猿之助の一件に想う

2023.05.26コラム

歌舞伎人気役者・市川猿之助の両親が亡くなり、本人も警察の事情聴取を受ける事態になった。昨年12月27日の当コラムで、「庶民の芸能だった歌舞伎が、最近は特別な存在になっていないだろうか」と書いた。この一件でその感を深くするが、すべてを明らかにして心を改め、復帰を目指すことが400年を超す歌舞伎の知恵ではないか。

全容はまだはっきりしないが、引き金はセクハラやパワハラを報じた女性セブン誌報道とみるのが自然だ。コロナ禍でも澤瀉屋一門で宴会を開き、過剰な性的スキンシップを求めたという。細かな点で食い違いがあるにしても、親子3人で「出直そう」と話し合ったというから、おおむね事実と推測するのが妥当だろう。

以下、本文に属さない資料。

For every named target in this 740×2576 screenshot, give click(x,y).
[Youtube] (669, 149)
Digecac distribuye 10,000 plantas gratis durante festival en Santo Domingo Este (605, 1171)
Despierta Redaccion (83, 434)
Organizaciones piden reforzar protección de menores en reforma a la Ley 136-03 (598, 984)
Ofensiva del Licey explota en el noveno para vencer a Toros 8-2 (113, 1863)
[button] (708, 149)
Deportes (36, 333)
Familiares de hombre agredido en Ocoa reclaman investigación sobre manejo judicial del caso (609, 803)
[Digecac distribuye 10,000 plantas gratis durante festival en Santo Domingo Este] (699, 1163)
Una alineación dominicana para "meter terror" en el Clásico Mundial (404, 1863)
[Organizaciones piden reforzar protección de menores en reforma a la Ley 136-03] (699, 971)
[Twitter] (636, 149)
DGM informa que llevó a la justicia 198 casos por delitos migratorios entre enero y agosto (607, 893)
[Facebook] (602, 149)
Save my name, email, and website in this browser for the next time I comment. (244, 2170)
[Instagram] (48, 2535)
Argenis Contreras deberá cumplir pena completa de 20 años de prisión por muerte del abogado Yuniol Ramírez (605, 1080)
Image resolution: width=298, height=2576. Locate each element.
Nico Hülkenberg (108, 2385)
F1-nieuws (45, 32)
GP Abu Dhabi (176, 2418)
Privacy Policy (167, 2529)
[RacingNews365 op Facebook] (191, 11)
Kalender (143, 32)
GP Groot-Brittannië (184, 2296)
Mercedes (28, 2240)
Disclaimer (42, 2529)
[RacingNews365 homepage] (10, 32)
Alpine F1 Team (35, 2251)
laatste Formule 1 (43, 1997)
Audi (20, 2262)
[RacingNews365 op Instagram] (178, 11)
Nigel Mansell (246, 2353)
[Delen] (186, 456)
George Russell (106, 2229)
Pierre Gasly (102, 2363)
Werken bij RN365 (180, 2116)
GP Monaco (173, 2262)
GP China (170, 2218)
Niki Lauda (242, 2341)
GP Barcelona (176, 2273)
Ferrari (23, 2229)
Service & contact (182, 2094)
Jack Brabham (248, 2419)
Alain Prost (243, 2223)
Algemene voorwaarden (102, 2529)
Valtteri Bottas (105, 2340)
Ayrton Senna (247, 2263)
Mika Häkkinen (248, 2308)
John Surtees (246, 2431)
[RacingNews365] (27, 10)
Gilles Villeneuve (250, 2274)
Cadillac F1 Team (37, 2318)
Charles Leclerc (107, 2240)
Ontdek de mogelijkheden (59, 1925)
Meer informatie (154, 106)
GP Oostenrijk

歌舞伎界は「梨園」(りえん)と呼ばれる。唐の玄宗皇帝の故事に由来するが、歌舞伎は関ヶ原の戦い直後、京都の四条河原で始まり、庶民に支えられてきた。わかりきった決めのセリフやポーズに喝さいを送り、憂さを晴らしてきた。明治以降、改良運動も起こったが、底流は大衆に軸足を置いた芸能である。

役者や子役を過剰にもてはやすのはどうかと思う。銭を払って見てくれる人のため、ひたすら芸を磨くという心持が役者にあればいいが、勘違いする人は出るだろう。残念ながら、猿之助は「何をやってもいい」と勘違いしていなかったか。セクハラやパワハラに対する認識は時代とともに厳しくなっている。ジャニー喜多川の一件もそうだが、人間の尊厳に関わる行為だ。

歌舞伎の世界はガバナンスが弱い。大相撲の日本相撲協会のような組織はない。松竹は歌舞伎界で大きな存在だが、役者と雇用関係はなく、公演ごとに出演を頼んだり、調整したりする立場だ。一門がガバナンスの元締めになるが、トップの意識が低ければ、総崩れとなる。

猿之助は新しい歌舞伎に挑戦していたが、悩みやストレスも多かっただろう。正直に相談できる人はいたのだろうか。役者だって社会人としての教育、健康管理やメンタル支援は必要だろう。若くして亡くなる役者が多いことを考えれば、なおさらだ。

復帰に反対する声も高まるだろう。しかし、これまで磨いてきた芸をここで葬るのはどうだろうか。本人次第だが、今回の一件のすべてを正直に話し、社会が受け入れないような行為は一切しないと宣言し、芸に励む。そうであれば、その雄姿を再び歌舞伎座で私は見てみたい。